README.md
Pynamite is a python library for aws's dynamodb database.
It aims to make your dynamo database as easy to use as a python dictionary.
With single table design kept front and center, it keeps the basic boto3 interface, without the bloat.
It provides magic to autoencode keys and values to avoid dynamodb keywords and the bloat that comes with UpdateExpression, ExpressionAttributeValues, ExpressionAttributeNames, so you don't even have to know what tehse things are anymore..
What is dynamodb? Dynamodb is a nosql database service by AWS. It is fast key/value store is highly scalable and ideal for read heavy databases when you have knwn access patterns.
Used in production, with a narrow scope. Things within the scope work very well, see TODO.md
Help improve this project with your feedback.
# from github
pip install git+https://github.com/xzava/pynamite.git --upgrade
# from pypi.org (Coming soon)
# pip install pynamite
# or for development
git clone https://github.com/xzava/pynamite.git
cd pynamite
python setup.py developNext, set up credentials (in e.g. ~/.aws_key_location):
Note: AWS looks in ~.aws if no environment envs are supplied. This is where the aws cli tool saves credentials
# ~/aws_key_location.sh
# REQUIRED..
export AWS_ACCESS_KEY_ID='XXXXXXX__YOUR_KEY__XXXXXXX'
export AWS_SECRET_ACCESS_KEY='xxxxxxxxxxx__YOUR_SECRET__xxxxxxxxxxxxxx'
export AWS_REGION_NAME='us-east-1'
export DEBUG='development'
# OPTIONAL..
export DYNAMO_TABLE_NAME='TABLE_NAME'
export AWS_DEFAULT_REGION='us-east-1'
echo "SUCCESS: AWS KEYS HAVE BEEN LOADED"source ~/.aws_key_location.shNote: Set the DEBUG env to 'development' to show verbose messages.
Open the above image in a new tab for the full size.
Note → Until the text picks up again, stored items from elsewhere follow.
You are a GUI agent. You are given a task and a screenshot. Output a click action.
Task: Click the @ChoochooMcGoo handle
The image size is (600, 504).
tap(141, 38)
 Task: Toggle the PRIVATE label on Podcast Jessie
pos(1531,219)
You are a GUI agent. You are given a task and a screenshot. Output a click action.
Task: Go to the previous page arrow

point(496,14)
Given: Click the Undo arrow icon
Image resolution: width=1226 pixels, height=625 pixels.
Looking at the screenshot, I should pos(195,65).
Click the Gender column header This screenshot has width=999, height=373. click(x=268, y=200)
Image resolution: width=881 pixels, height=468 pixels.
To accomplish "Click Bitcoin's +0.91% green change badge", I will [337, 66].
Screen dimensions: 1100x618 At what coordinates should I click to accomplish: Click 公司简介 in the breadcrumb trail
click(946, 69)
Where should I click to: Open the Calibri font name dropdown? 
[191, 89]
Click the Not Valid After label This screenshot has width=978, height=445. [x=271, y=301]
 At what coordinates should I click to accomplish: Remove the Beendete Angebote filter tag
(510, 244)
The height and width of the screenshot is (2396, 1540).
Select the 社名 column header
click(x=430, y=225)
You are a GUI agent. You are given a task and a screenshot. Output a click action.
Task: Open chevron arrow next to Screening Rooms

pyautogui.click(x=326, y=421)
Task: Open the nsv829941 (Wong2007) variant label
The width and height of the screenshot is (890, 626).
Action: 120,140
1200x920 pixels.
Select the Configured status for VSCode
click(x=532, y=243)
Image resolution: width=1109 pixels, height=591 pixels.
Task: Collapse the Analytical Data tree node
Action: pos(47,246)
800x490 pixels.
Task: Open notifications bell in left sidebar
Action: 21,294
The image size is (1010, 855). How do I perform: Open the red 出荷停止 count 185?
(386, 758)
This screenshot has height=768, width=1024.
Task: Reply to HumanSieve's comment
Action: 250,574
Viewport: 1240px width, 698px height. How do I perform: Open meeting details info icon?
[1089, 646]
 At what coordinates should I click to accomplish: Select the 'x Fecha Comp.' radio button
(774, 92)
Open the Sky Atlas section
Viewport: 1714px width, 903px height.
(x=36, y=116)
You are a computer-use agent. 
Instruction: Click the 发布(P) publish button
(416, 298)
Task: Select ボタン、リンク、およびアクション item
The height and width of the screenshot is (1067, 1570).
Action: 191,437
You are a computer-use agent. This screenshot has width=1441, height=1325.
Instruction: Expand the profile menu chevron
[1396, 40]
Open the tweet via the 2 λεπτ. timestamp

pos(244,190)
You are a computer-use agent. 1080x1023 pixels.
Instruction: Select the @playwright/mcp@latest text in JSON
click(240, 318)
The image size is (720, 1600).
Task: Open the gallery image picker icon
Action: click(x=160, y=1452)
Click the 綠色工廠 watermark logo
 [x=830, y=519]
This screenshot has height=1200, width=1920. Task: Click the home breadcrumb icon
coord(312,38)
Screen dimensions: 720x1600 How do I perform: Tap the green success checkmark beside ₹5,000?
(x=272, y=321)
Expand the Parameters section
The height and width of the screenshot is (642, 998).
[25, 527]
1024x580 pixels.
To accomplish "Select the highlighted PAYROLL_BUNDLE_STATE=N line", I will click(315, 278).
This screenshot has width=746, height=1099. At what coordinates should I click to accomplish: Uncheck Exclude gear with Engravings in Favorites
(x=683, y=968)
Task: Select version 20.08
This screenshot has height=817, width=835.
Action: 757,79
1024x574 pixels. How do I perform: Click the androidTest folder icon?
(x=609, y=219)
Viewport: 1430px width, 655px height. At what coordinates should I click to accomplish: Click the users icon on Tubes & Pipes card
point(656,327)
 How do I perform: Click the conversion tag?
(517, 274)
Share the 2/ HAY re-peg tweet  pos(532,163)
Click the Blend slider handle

# Using the bookmarks datamodel from nosql workbench examples
>>> from pynamite import dynamo
>>> db = dynamo.DB('bookmarks')
>>> db.get(["123", "CUST#123"])
{
"email": "[email protected]",
"fullName": "Shirley Rodriguez",
"userPreferences": {"language": "en", "sort": "date", "sortDirection": "ascending"}
}
>>> db.get(["123", "https://aws.amazon.com"], "createDate, folder, url")
{
"createDate": "2020-03-25T09:16:46-07:00",
"folder": "Cloud",
"url": "https://aws.amazon.com"
}
>>> db.update(["123", "https://aws.amazon.com"], {
"updateDate": "2020-03-25T09:16:46-07:00",
"folder": "Work"
})
>>> db.get_partition("123")
[
{
'PK': '123',
'SK': 'CUST#123',
'userPreferences': {
'language': 'en',
'sortDirection': 'ascending',
'sort': 'date'
},
'email': '[email protected]',
'fullName': 'Shirley Rodriguez'
},
{
'PK': '123',
'SK': 'https://aws.amazon.com',
'updateDate': '2020-03-25T09:16:46-07:00',
'createDate': '2020-03-25T09:16:46-07:00',
'description': 'Amazon Web Services',
'folder': 'Cloud',
'url': 'https://aws.amazon.com',
'title': 'AWS'
},
{
'PK': '123',
'SK': 'https://console.aws.amazon.com',
'updateDate': '2020-03-25T09:16:43-07:00',
'createDate': '2020-03-25T09:16:43-07:00',
'description': 'Web console',
'folder': 'Cloud',
'url': 'https://console.aws.amazon.com',
'title': 'AWS Console'
}
]
# Note: Here we are using dot notation to seperate the PK and SK
>>> db.get("321.CUST#321", "userPreferences.language")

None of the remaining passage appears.